Hace ya años se instaló, primero en los organismos financieros multilaterales y luego en las academias públicas y privadas financiadas por aquellos, la idea de que los y las más postergadas de la sociedad debían recibir un trato diferenciado al del resto de la población.

Como tratar a un ser humano de una manera y a otro ser humano de otra se llama desde antiguo discriminación, para hacer potable esta nueva ¿teoría? ¿enfoque metodológico? ¿estrategia para el cambio social? se le agregó una palabrita de buen tono: “positiva”.

Lo que es positivo es bueno, lo que es negativo es malo, así hemos sido criados, a pesar de la electricidad. Porque lo positivo nos afirma en el ser, ya dijo Baruch, mientras que lo negativo nos aleja de la posibilidad de permanecer en él.

De ahí en más la “discriminación positiva” pasó a formar parte de las fórmulas indudables de las políticas sociales, del discurso progresista y de los estudios teóricos sobre cómo promover el desarrollo social. Sólo un necio o un mal nacido podría estar en contra de ayudar a las personas más desaventajadas de nuestra sociedad.

Así, las mujeres pasaron de ser la mitad de la humanidad a ser un grupo postergado, los distintos fenotipos que constituyen la especie humana a ser grupos racializados, los seres humanos no heterosexuales a ser disidencias. Una vez consagrada la desigualdad, sobre la que la discriminación positiva debía tener un efecto benéfico, no se ha hecho tan sencillo volver a encontrar el camino hacia la igualdad.

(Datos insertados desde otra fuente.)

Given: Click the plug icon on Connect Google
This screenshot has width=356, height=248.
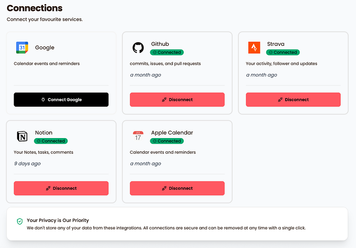Looking at the screenshot, I should [x=43, y=100].
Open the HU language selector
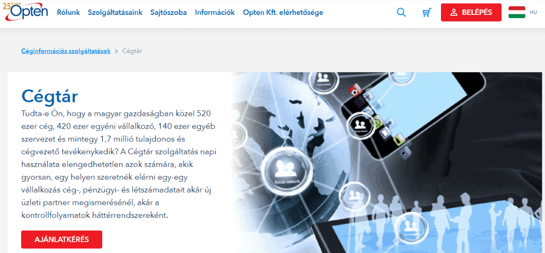 tap(533, 13)
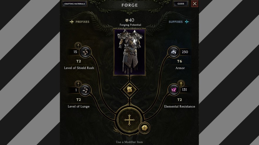Close the Forge window

[x=195, y=4]
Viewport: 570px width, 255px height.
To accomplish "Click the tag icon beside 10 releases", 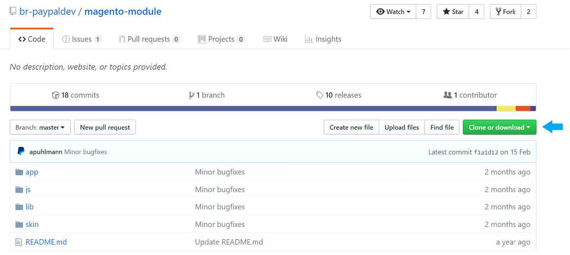I will pos(319,95).

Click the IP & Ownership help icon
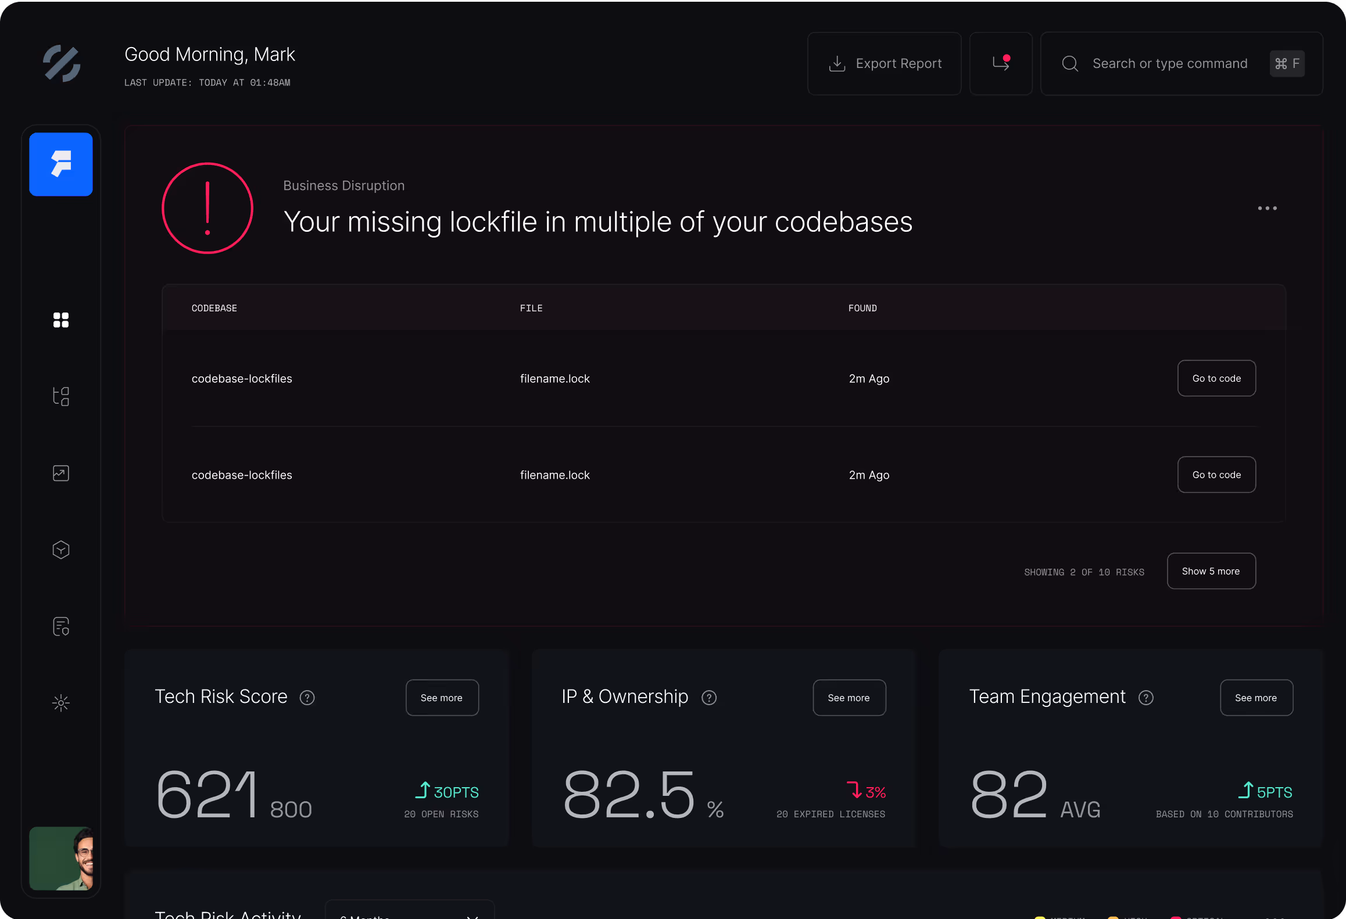tap(709, 698)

Décadas de aplicación de la “discriminación positiva” no nos ha devuelto una sociedad mejor. Por el contrario, el mundo se va transformando en un sitio cada vez más peligroso, donde las garantías para la vida disminuyen y las desigualdades aumentan sin cesar.

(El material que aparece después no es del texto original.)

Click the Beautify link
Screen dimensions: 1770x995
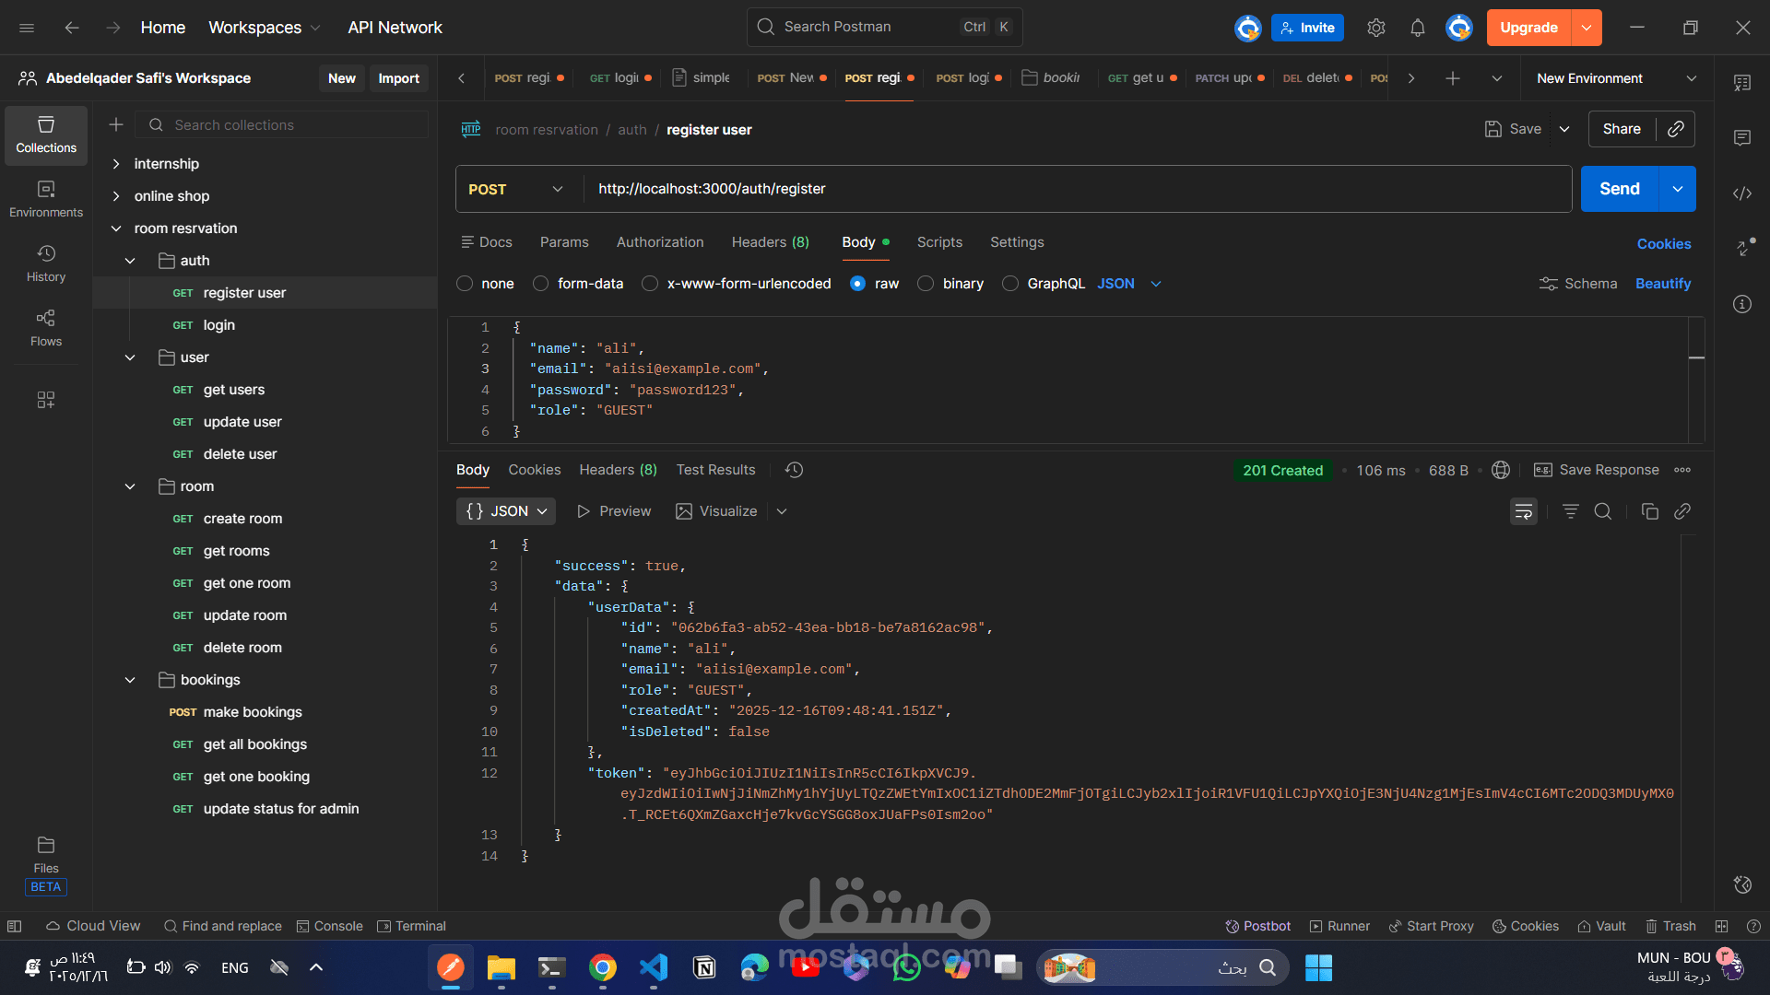pyautogui.click(x=1662, y=284)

Quizá sea éste un momento propicio para revisar esas creencias y examinar su origen y su contenido. Las teorías y las prácticas de la “discriminación positiva” se basan en un supuesto poco cuestionado: la sociedad funciona bien y es necesario ayudar a los más rezagados a que cojan el paso.

Que el Banco Mundial crea que el sistema funciona bien no es de extrañar en absoluto; que el progresismo político crea lo mismo ya se hace un tanto más difícil de comprender. Quizás contribuya a esta convergencia la confusa línea que separa hoy el concepto de sociedad del concepto de mercado. La carrera de la vida sería, así, una carrera de obstáculos: a los que vienen más atrás no les vendría nada mal que les quiten algunos para poder competir mejor con los que los superan.

Algo sí ha tenido de bueno la teoría de la discriminación positiva: confirmó, sin dejar lugar a dudas, que la idea de mérito, que ilusoriamente gobierna a nuestras sociedades, es una reverenda patraña. Esos “rezagados sociales”, si no cuentan con una ayuda adicional, jamás lograrán mejorar sus condiciones de vida, por más méritos que acumulen.

Porque la competencia, en realidad, es siempre entre pobres. Mejorar los conocimientos o habilidades sociales de alguno quizás le ayude a encontrar un trabajo, pero no modifica la situación general de desempleo o empleos precarios que afecta crónicamente a la mitad de nuestras sociedades. La resolución de los casos nunca modifica el funcionamiento general del sistema.

Pero la confianza en esa teoría tuvo como consecuencia no deseada otros efectos políticos. Grandes contingentes sociales que la pasan mal o muy mal, pero no pertenecen a ninguno de esos grupos considerados merecedores de la “discriminación positiva”, consideran a éstos como privilegiados y son regularmente seducidos por ideas neofascistas que justifican la postergación estructural de grandes grupos sociales, a los que culpabilizan de su situación.

Para una nueva agenda de políticas sociales, quizás sólo medidas que mejoren la vida de toda la sociedad también mejorarán la situación de los más postergados. O, dicho de otra manera, sólo actuar sobre las causas de la desigualdad y no sobre sus consecuencias, nos devolverá un mundo más vivible.